Differential expression and hypermethylation of apoptotic genes in circulating nucleic acids are associated with clinical phenotypes of prostate cancer and benign prostatic hyperplasia in Nigerians.

[BACKGROUND] During carcinogenesis, cells have an increased ability to survive in the face of death-inducing mechanisms (apoptosis). Subversion of apoptosis is regarded as one of the primary factors helping the evolution of tumor cells. This study described the gene expression and DNA methylation of selected genes associated with apoptosis in prostate cancer (PCa) and benign prostatic hyperplasia (BPH).

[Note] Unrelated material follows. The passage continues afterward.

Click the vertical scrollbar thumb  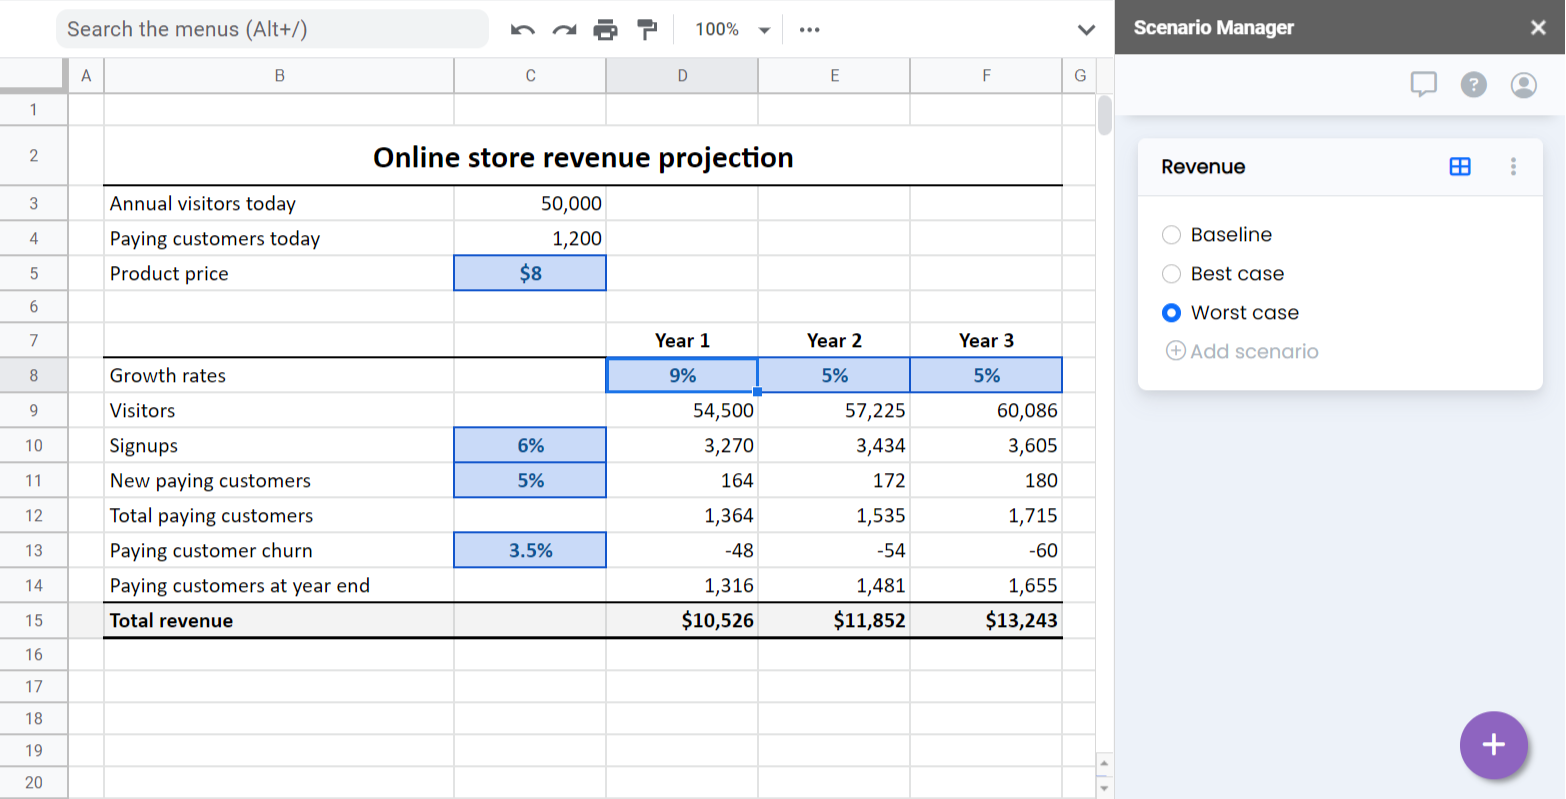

[METHODS] The study involved a total of 195 participants: 65 with prostate cancer, 65 with BPH, and 65 apparently healthy controls. Circulating DNA/RNA was extracted using Qiagen kits. RNA was reverse transcribed to cDNA while the isolated DNA was treated with bisulfite. The expression of each gene was determined by a qPCR reaction and DNA methylation was quantified using methylation-specific quantitative PCR.

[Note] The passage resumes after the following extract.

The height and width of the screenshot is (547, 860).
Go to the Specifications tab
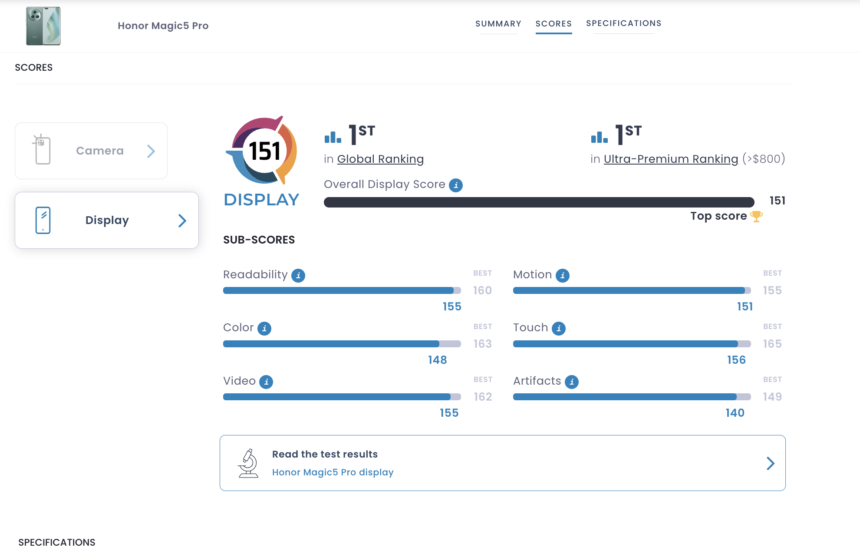click(623, 24)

[RESULTS] We report differential expressions of BCL2, BOK, MCL1, and BAD genes in PCa group compared with controls(P < 0.05). The NOD1, CASP2, and CASP10 genes were differentially expressed(P < 0.05) in BPH and CASP7, CASP10, and MCL1 in PCa and BPH. A linear relationship exists between the expression of BCL2 and BOK and Gleason score in the PCa(P < 0.05). The expression of BOK gene shows a linear relationship with tumor burden(P < 0.05). There was an increase in methylation of BOK and ESR1 in PCa compared to BPH and controls(P < 0.05).

[CONCLUSION] We describe a differential expression of BCL2, BOK, BAD, and MCL1 and methylation of BOK and ESR1 genes in PCa in this study population for the first time. These differentially expressed and methylated genes can be explored for differential diagnosis, monitoring of treatment and new therapeutic targets.